▸ **EXERCISE PROMPT**
Verbatim copy, images omitted: return the full listing.

▸ **DATASET CONTENT**
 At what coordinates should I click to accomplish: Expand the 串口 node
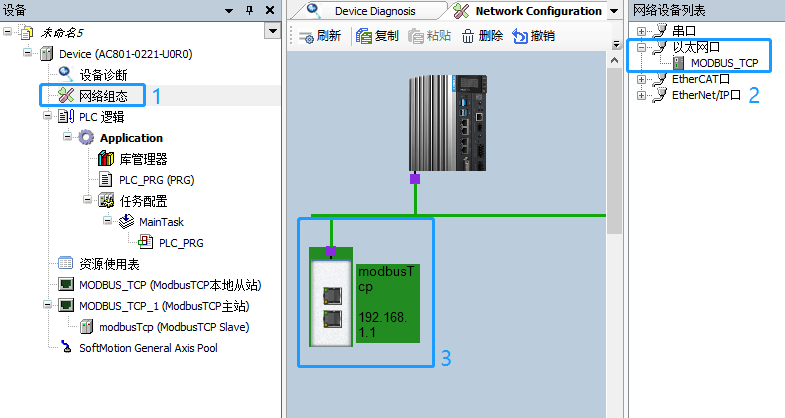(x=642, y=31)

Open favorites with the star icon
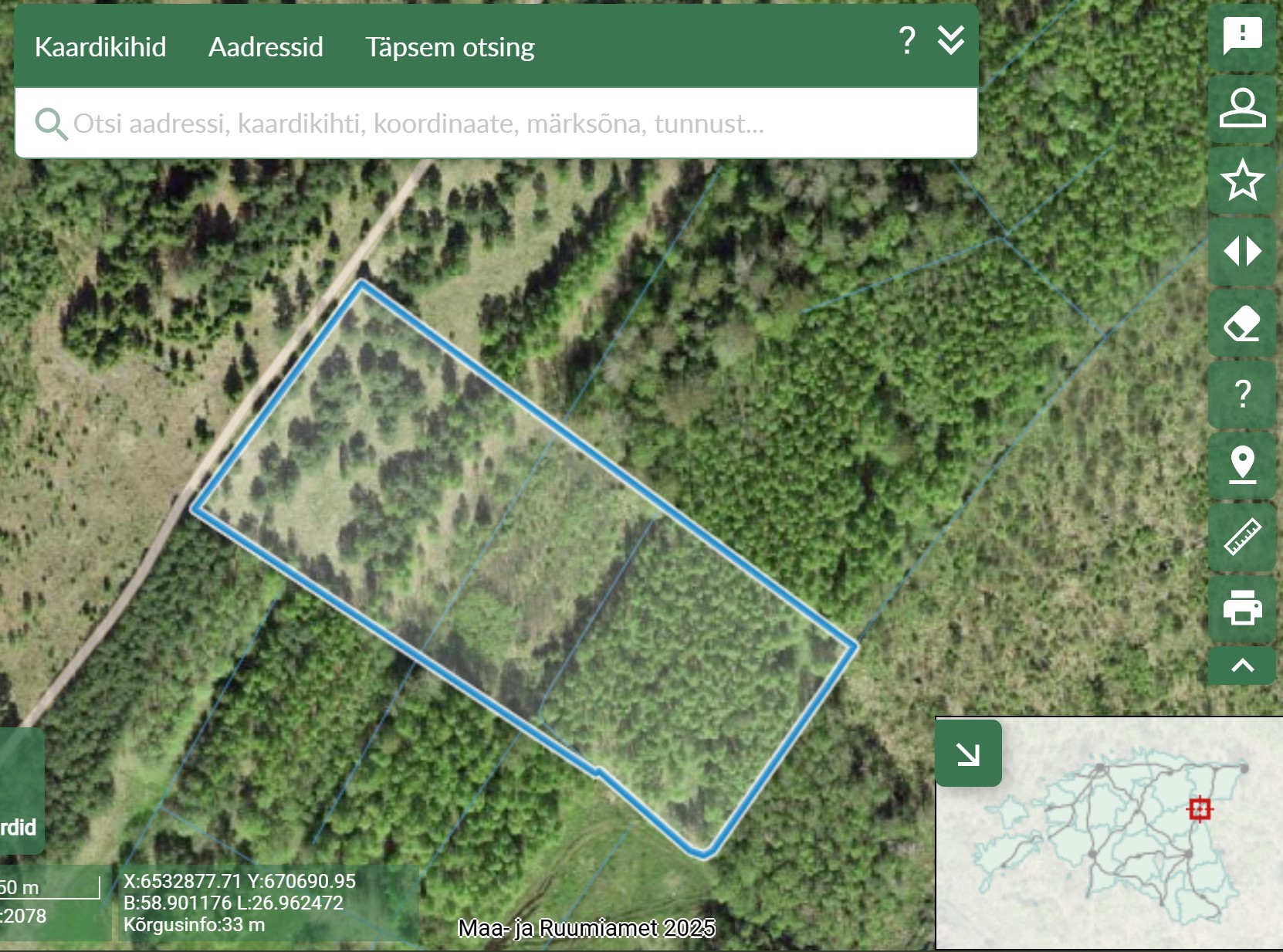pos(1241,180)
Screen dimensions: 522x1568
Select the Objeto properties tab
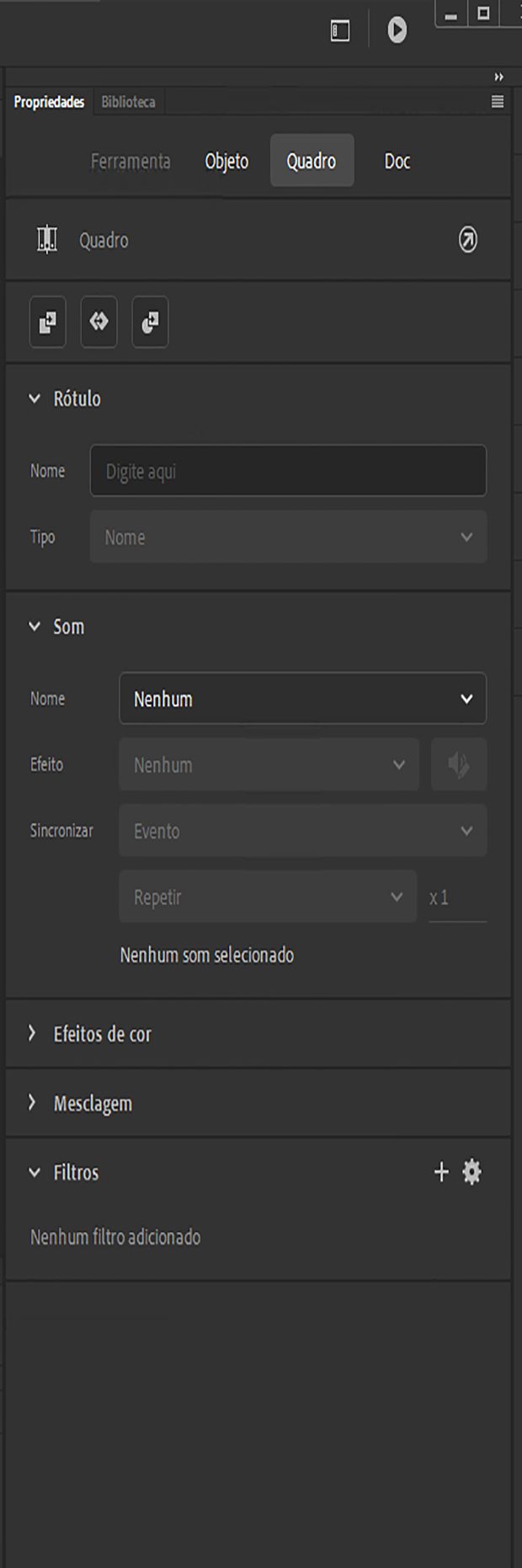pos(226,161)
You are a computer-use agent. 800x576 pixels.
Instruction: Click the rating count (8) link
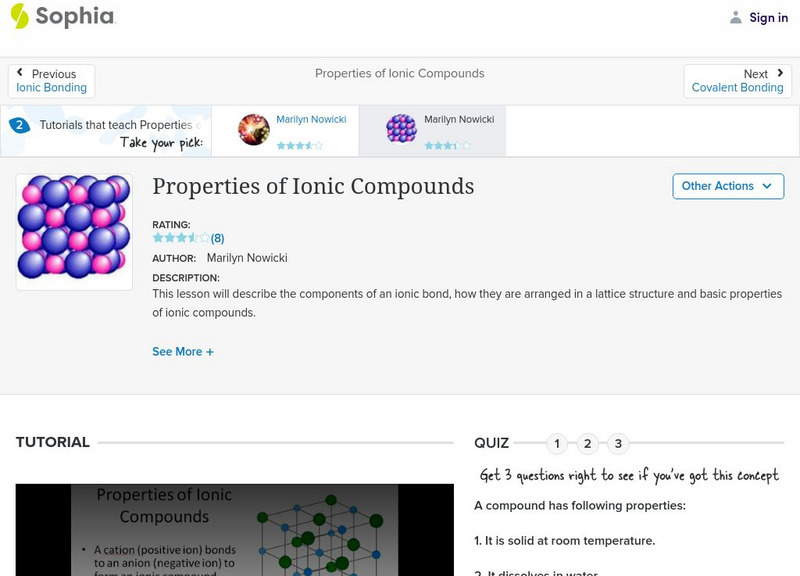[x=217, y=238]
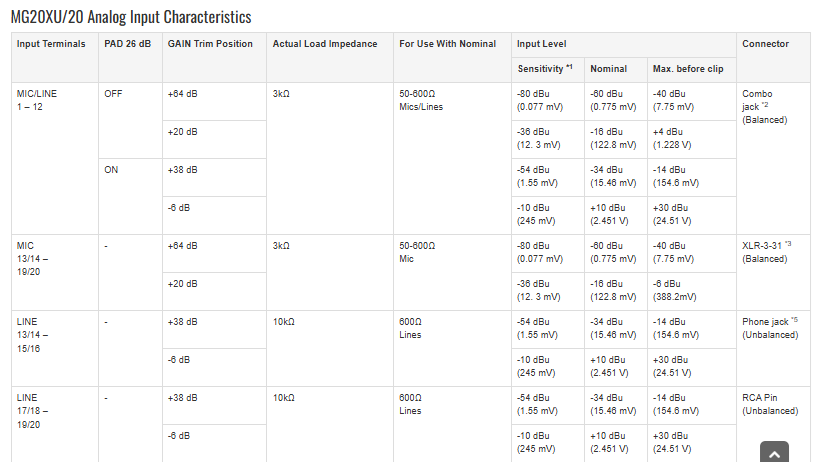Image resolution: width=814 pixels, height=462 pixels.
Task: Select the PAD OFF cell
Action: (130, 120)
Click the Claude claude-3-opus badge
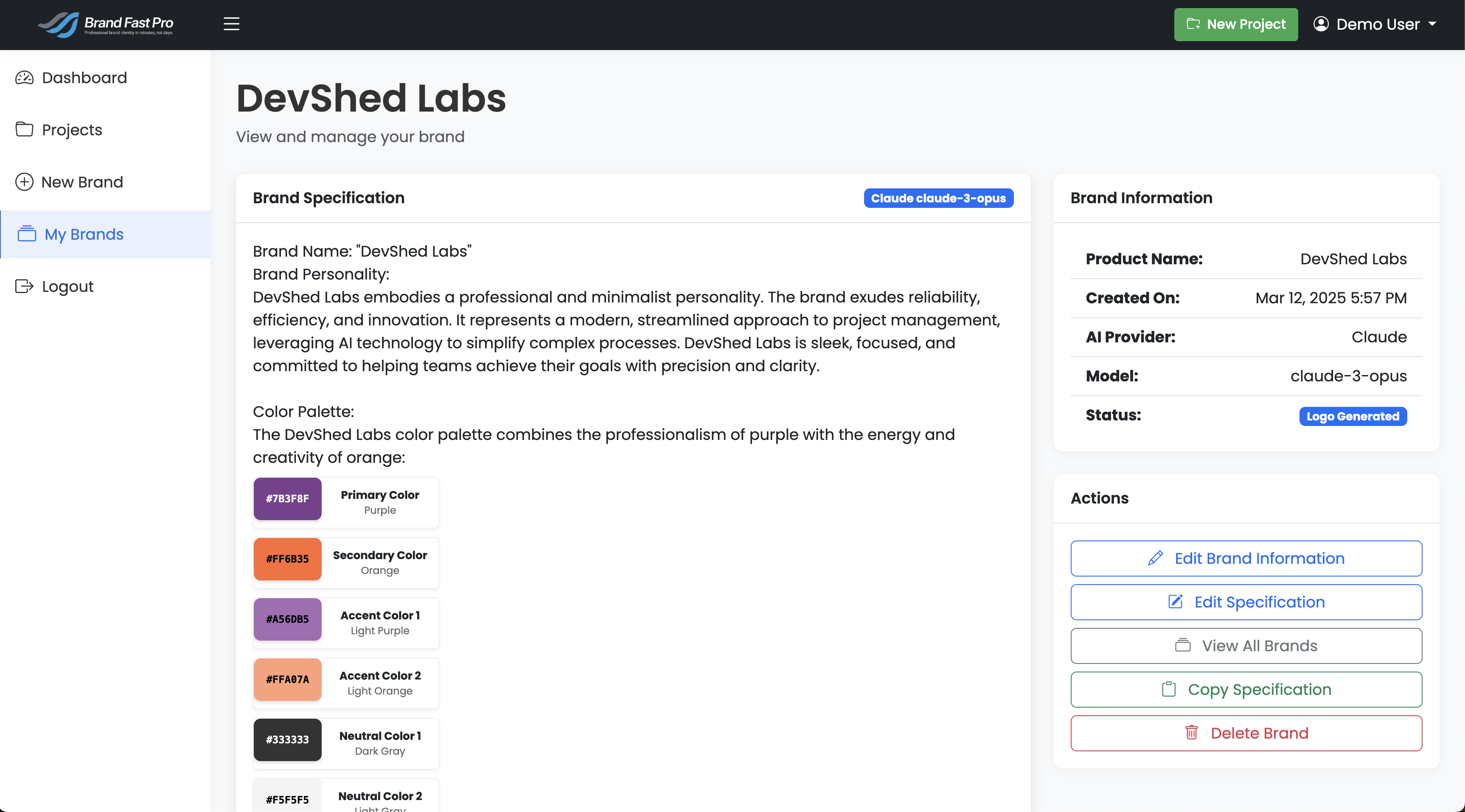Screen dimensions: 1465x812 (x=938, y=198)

▸ **SOLVED EXERCISE**
 At what coordinates should I click to accomplish: Expand the 串口 node
(x=642, y=31)

Open favorites with the star icon
pos(1241,180)
Screen dimensions: 522x1568
Select the Objeto properties tab
pos(226,161)
You are a computer-use agent. 800x576 pixels.
Instruction: Click the rating count (8) link
[x=217, y=238]
Image resolution: width=814 pixels, height=462 pixels.
Task: Select the PAD OFF cell
Action: (130, 120)
Click the Claude claude-3-opus badge
Screen dimensions: 1465x812 (x=938, y=198)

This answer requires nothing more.